TASK DIRECTIONS:
Print every line from the start of the data, and when you reach the line with "1200x630 pixels.", include it and stop. Pictures are not part of the copy.

EXTRACTED DATA:
○ ○ ○ ○ ○ ○ ○
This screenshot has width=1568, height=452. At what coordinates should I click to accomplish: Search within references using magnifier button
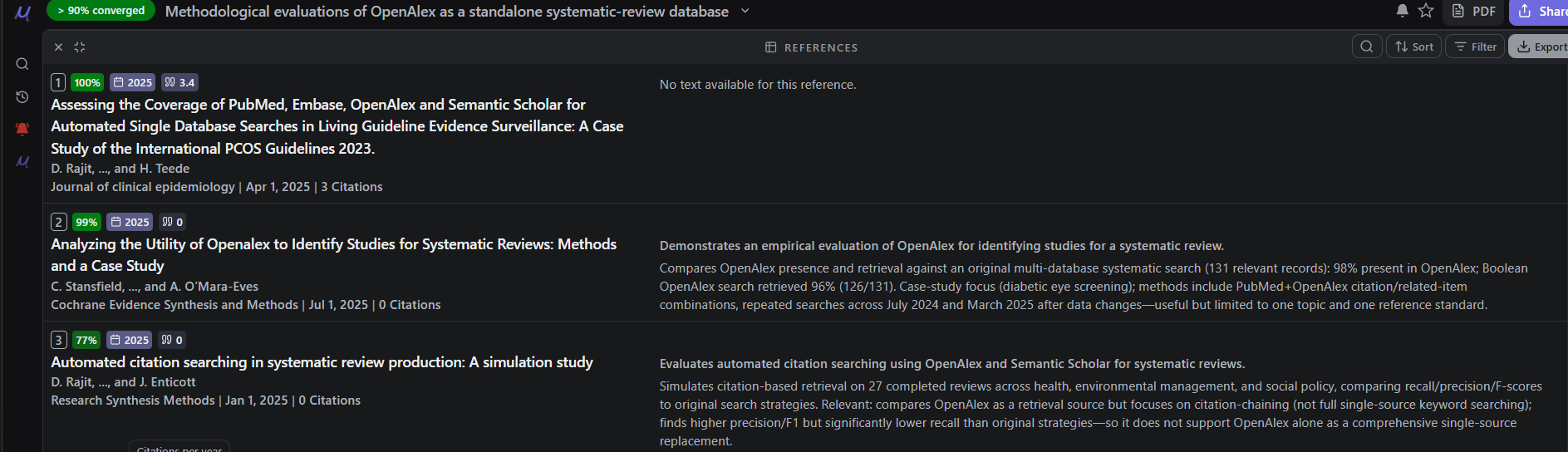[1367, 47]
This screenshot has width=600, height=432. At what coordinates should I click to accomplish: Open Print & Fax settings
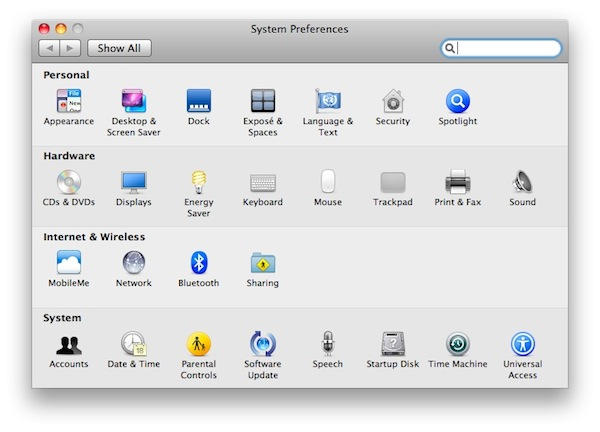coord(458,182)
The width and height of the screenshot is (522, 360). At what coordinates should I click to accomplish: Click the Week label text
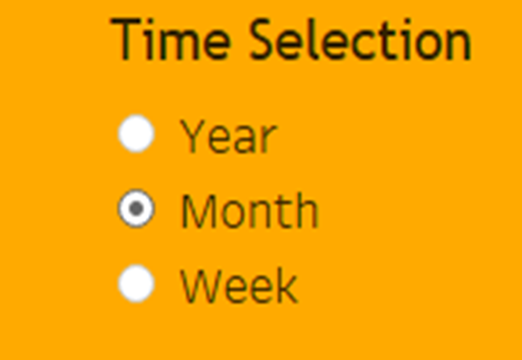tap(239, 286)
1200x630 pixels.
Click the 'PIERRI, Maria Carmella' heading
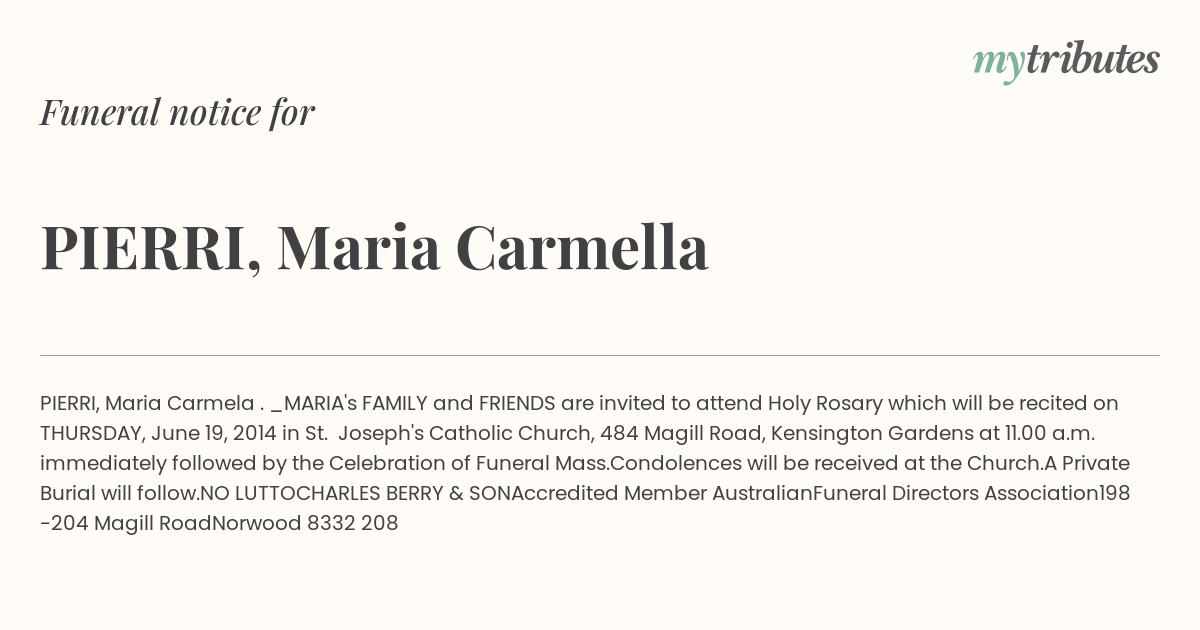[374, 248]
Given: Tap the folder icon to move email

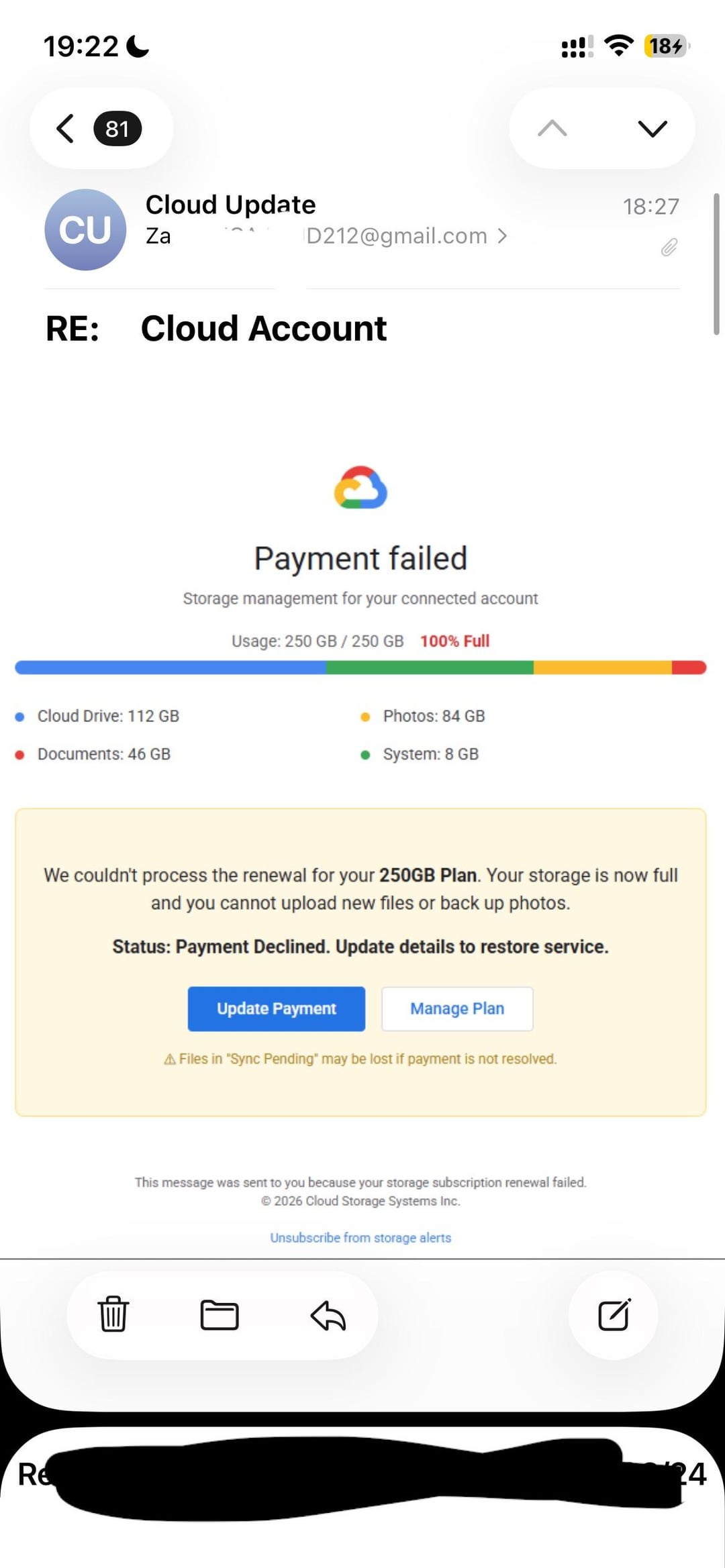Looking at the screenshot, I should click(x=220, y=1315).
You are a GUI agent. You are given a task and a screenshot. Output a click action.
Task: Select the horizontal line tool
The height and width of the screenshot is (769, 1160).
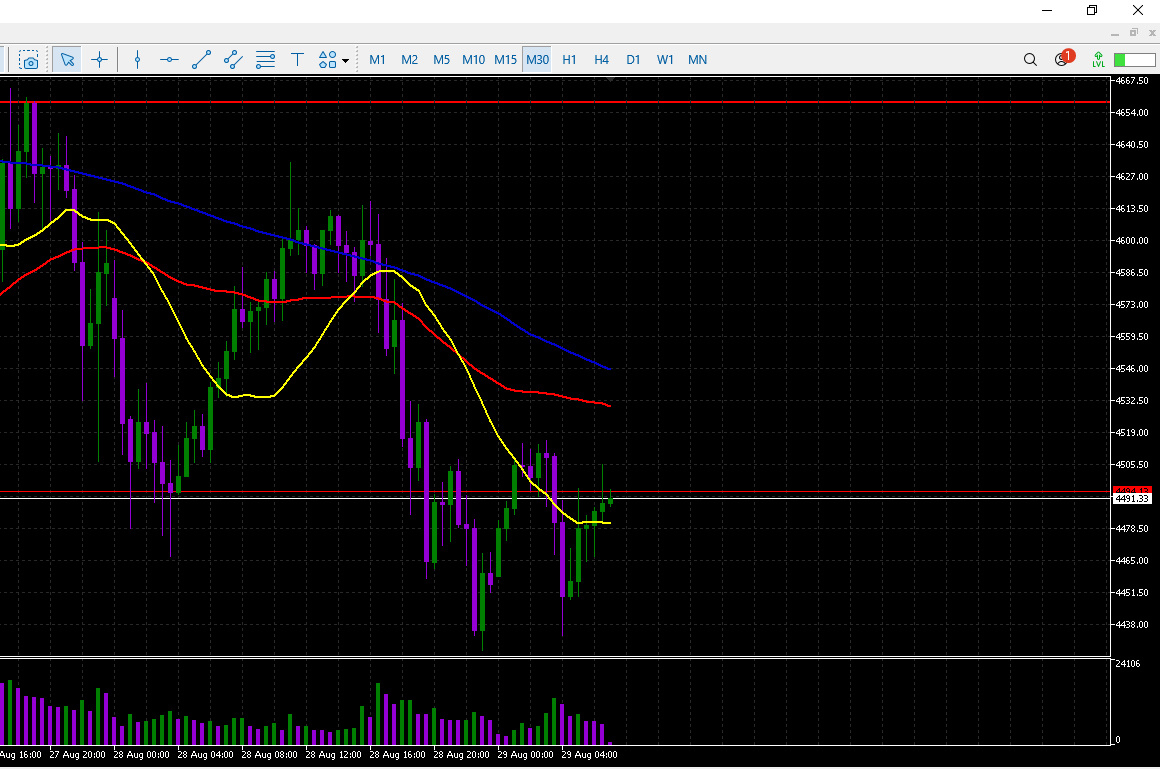click(x=169, y=60)
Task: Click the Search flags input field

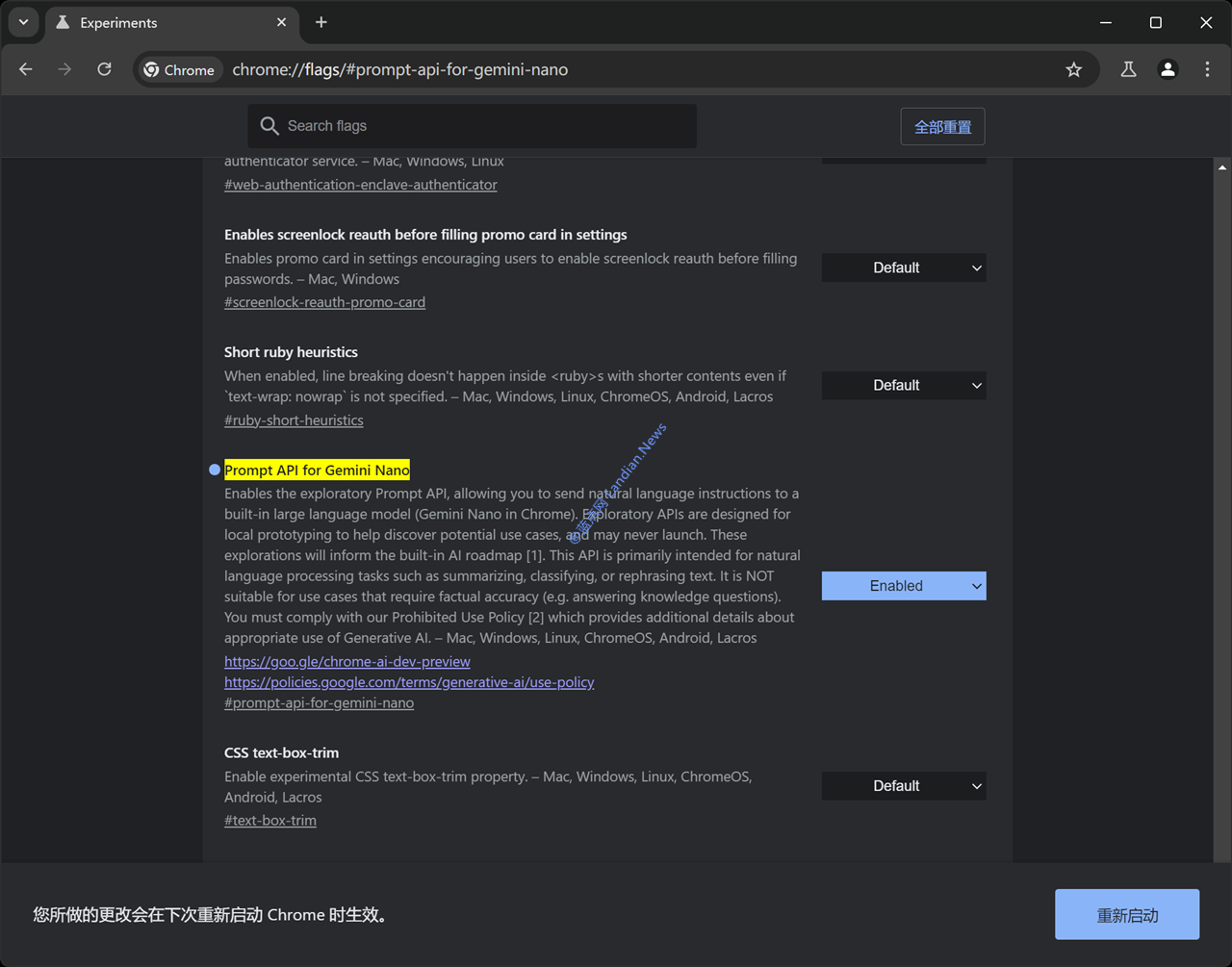Action: coord(481,126)
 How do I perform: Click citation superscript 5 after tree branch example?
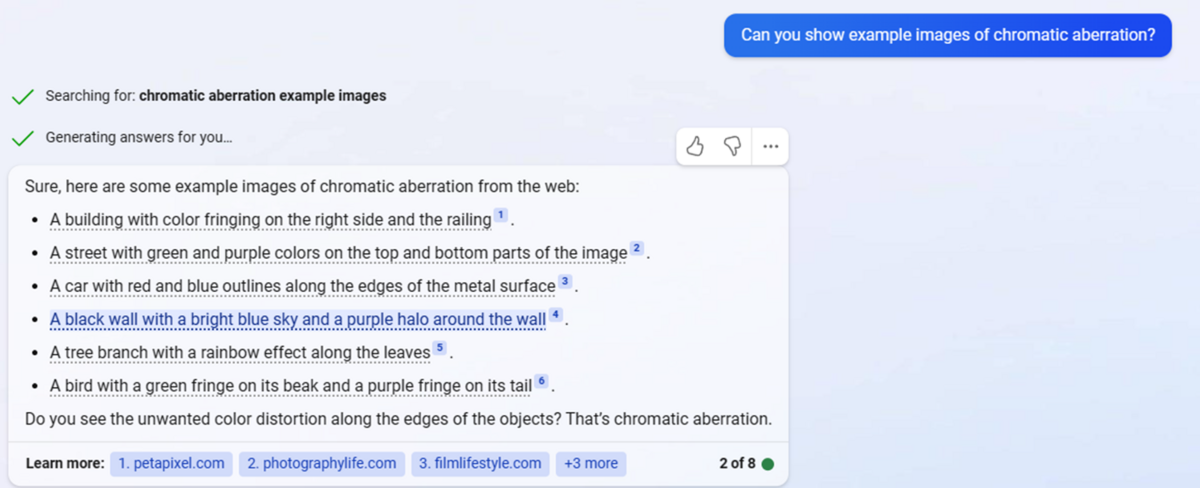pos(440,348)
○ ○ ○ ○ ○ ○ ○
ANSWER:
This screenshot has width=1568, height=452. At what coordinates should I click to accomplish: Search within references using magnifier button
[1367, 47]
This screenshot has width=600, height=432. At what coordinates should I click to accomplish: Open Print & Fax settings
coord(458,182)
The width and height of the screenshot is (522, 360). At what coordinates should I click to accomplish: Click the Week label text
tap(239, 286)
1200x630 pixels.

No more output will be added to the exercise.